**Task:** An exact, complete copy of the entries is what is needed.

**Given data:**
+++
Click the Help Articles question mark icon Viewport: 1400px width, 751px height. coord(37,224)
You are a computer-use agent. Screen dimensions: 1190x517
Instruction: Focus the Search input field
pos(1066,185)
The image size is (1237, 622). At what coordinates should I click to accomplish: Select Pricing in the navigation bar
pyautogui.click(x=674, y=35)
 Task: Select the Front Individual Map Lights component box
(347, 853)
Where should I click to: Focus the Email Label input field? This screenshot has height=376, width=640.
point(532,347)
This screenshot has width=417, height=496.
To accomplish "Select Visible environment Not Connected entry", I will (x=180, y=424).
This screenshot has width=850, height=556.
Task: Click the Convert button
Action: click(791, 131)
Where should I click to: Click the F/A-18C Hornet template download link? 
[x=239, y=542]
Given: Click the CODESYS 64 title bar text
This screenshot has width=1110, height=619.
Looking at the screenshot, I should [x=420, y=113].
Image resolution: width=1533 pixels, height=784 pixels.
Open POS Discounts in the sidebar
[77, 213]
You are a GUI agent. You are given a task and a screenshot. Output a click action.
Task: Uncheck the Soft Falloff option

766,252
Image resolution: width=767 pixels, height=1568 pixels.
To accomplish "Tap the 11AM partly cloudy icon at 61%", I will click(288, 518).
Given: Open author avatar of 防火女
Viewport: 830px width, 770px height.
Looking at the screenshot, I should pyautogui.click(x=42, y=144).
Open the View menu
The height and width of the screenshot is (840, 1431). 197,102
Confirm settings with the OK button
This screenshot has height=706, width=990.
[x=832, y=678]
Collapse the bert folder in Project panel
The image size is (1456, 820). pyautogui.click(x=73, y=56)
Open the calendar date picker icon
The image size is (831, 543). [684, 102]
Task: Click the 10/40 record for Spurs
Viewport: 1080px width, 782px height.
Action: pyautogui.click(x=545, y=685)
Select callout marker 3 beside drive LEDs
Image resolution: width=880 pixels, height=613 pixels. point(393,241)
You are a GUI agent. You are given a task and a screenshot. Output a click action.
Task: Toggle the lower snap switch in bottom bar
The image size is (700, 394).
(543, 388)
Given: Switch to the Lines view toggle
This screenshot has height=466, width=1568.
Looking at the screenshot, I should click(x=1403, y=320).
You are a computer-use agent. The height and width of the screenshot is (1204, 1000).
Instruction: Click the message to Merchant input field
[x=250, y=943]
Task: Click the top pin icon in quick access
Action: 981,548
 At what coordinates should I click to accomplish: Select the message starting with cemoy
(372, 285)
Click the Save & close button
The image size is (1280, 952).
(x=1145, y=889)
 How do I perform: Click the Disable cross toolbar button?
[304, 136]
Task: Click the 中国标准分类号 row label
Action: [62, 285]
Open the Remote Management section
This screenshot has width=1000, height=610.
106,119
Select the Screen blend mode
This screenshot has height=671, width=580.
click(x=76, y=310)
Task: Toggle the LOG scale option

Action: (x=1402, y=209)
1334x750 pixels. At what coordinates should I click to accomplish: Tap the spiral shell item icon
+++
**Solution:**
Click the Help Articles question mark icon Viewport: 1400px width, 751px height. coord(37,224)
You are a computer-use agent. Screen dimensions: 1190x517
Instruction: Focus the Search input field
pos(1066,185)
The image size is (1237, 622). At what coordinates should I click to accomplish: Select Pricing in the navigation bar
pyautogui.click(x=674, y=35)
 Task: Select the Front Individual Map Lights component box
(347, 853)
Where should I click to: Focus the Email Label input field? This screenshot has height=376, width=640.
point(532,347)
This screenshot has width=417, height=496.
To accomplish "Select Visible environment Not Connected entry", I will (x=180, y=424).
This screenshot has width=850, height=556.
Task: Click the Convert button
Action: click(791, 131)
Where should I click to: Click the F/A-18C Hornet template download link? 
[x=239, y=542]
Given: Click the CODESYS 64 title bar text
This screenshot has width=1110, height=619.
Looking at the screenshot, I should [x=420, y=113].
Image resolution: width=1533 pixels, height=784 pixels.
Open POS Discounts in the sidebar
[77, 213]
You are a GUI agent. You are given a task and a screenshot. Output a click action.
Task: Uncheck the Soft Falloff option

766,252
Image resolution: width=767 pixels, height=1568 pixels.
To accomplish "Tap the 11AM partly cloudy icon at 61%", I will click(288, 518).
Given: Open author avatar of 防火女
Viewport: 830px width, 770px height.
Looking at the screenshot, I should pyautogui.click(x=42, y=144).
Open the View menu
The height and width of the screenshot is (840, 1431). 197,102
Confirm settings with the OK button
This screenshot has height=706, width=990.
[x=832, y=678]
Collapse the bert folder in Project panel
The image size is (1456, 820). pyautogui.click(x=73, y=56)
Open the calendar date picker icon
The image size is (831, 543). [684, 102]
Task: Click the 10/40 record for Spurs
Viewport: 1080px width, 782px height.
Action: pyautogui.click(x=545, y=685)
Select callout marker 3 beside drive LEDs
Image resolution: width=880 pixels, height=613 pixels. point(393,241)
You are a GUI agent. You are given a task and a screenshot. Output a click action.
Task: Toggle the lower snap switch in bottom bar
The image size is (700, 394).
(543, 388)
Given: Switch to the Lines view toggle
This screenshot has height=466, width=1568.
Looking at the screenshot, I should click(x=1403, y=320).
You are a computer-use agent. The height and width of the screenshot is (1204, 1000).
Instruction: Click the message to Merchant input field
[x=250, y=943]
Task: Click the top pin icon in quick access
Action: 981,548
 At what coordinates should I click to accomplish: Select the message starting with cemoy
(372, 285)
Click the Save & close button
The image size is (1280, 952).
(x=1145, y=889)
 How do I perform: Click the Disable cross toolbar button?
[304, 136]
Task: Click the 中国标准分类号 row label
Action: [62, 285]
Open the Remote Management section
This screenshot has width=1000, height=610.
106,119
Select the Screen blend mode
This screenshot has height=671, width=580.
click(x=76, y=310)
Task: Toggle the LOG scale option

Action: (x=1402, y=209)
1334x750 pixels. At what coordinates should I click to accomplish: Tap the spiral shell item icon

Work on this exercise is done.